January 14th, 2020 By Daniel Fisher in Blog.
Home sales in the Charlotte area reached a record high last year, even as buyers face higher prices and limited supply, according to new data released Monday from the Canopy Multiple Listing Services.
A total of 50,854 homes were sold last year, a 6% increase from the previous year and a record, according to the data. Thousands of residents have moved to Charlotte in recent years, adding to demand for homes. The previous record was reached in 2017, with 49,084 sales.
And a spate of corporate expansions announced last year, such as a global tech hub for Lowe’s and the merger of BB&T and SunTrust banks into Truist, could create even more competition for the dwindling number of homes for sale.
Because there are so few homes available, the uptick in sales means that homes are being snatched up faster.
“If a house is priced right and maintained well, it’s gone immediately,” said John Kindbom, president of the Canopy Realtor Association/MLS.
The region has just a 1.7-month supply of homes for sale, a decline from 2.4 months the year before. A healthy market should have a six-month supply of homes, experts say.
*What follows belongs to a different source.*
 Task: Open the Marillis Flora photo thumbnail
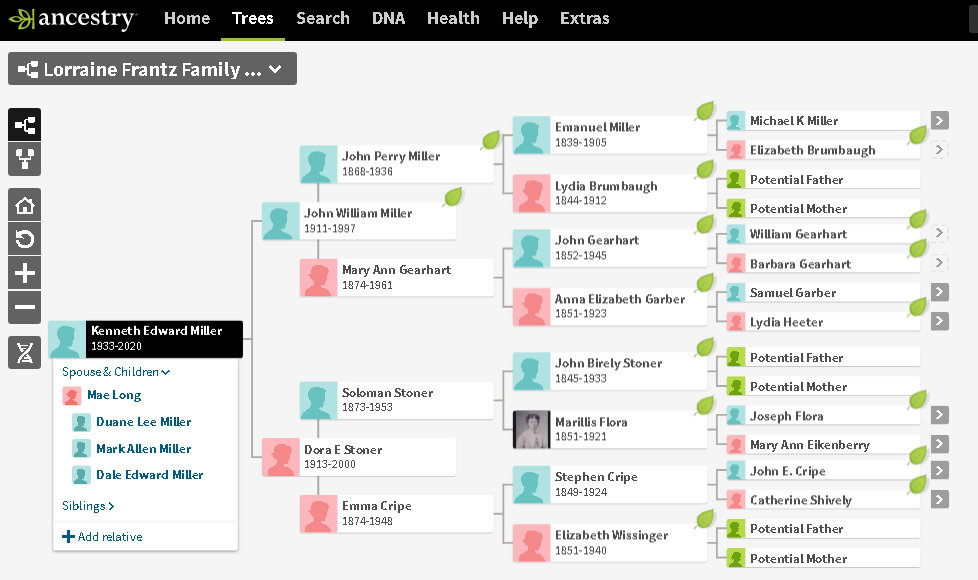click(531, 429)
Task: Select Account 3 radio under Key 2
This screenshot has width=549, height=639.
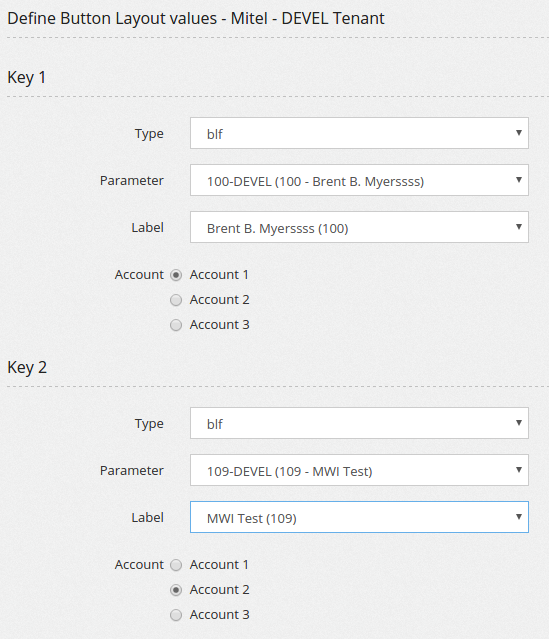Action: (x=176, y=615)
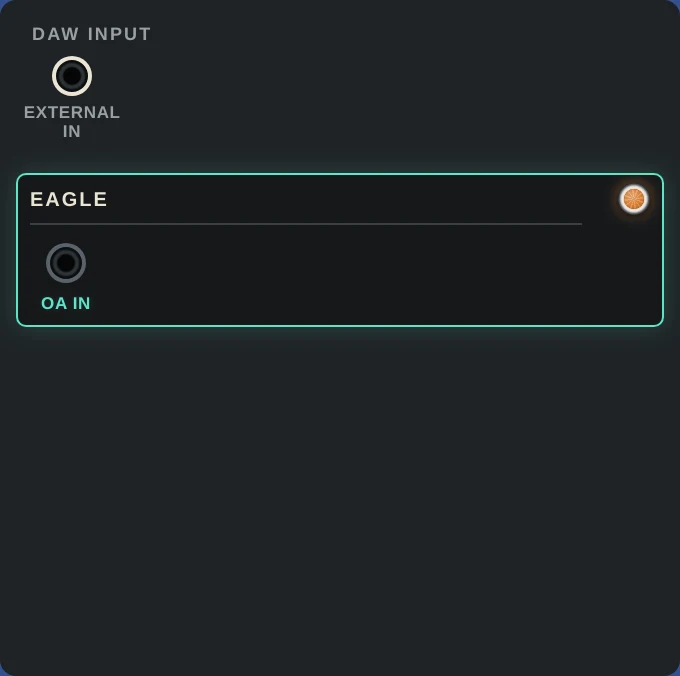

That supply crunch has meant rising prices: the median sales price rose 7.1% to $255,000 last year.
AFFORDABLE HOMES SHORTAGE
The supply shortage is even more pronounced for affordable homes. There are only around 1,100 homes for sale priced under $190,000 in the 16-county region tracked by the MLS, according to an Observer analysis of the data.
Kindbom doesn’t expect that to change anytime soon, as new home construction has lagged.
“A lot of these major cities that have gone through this change, they are pricing people out of the market,” Kindbom said. “…That’s the danger going forward if we don’t come up with a solution for more affordable housing.”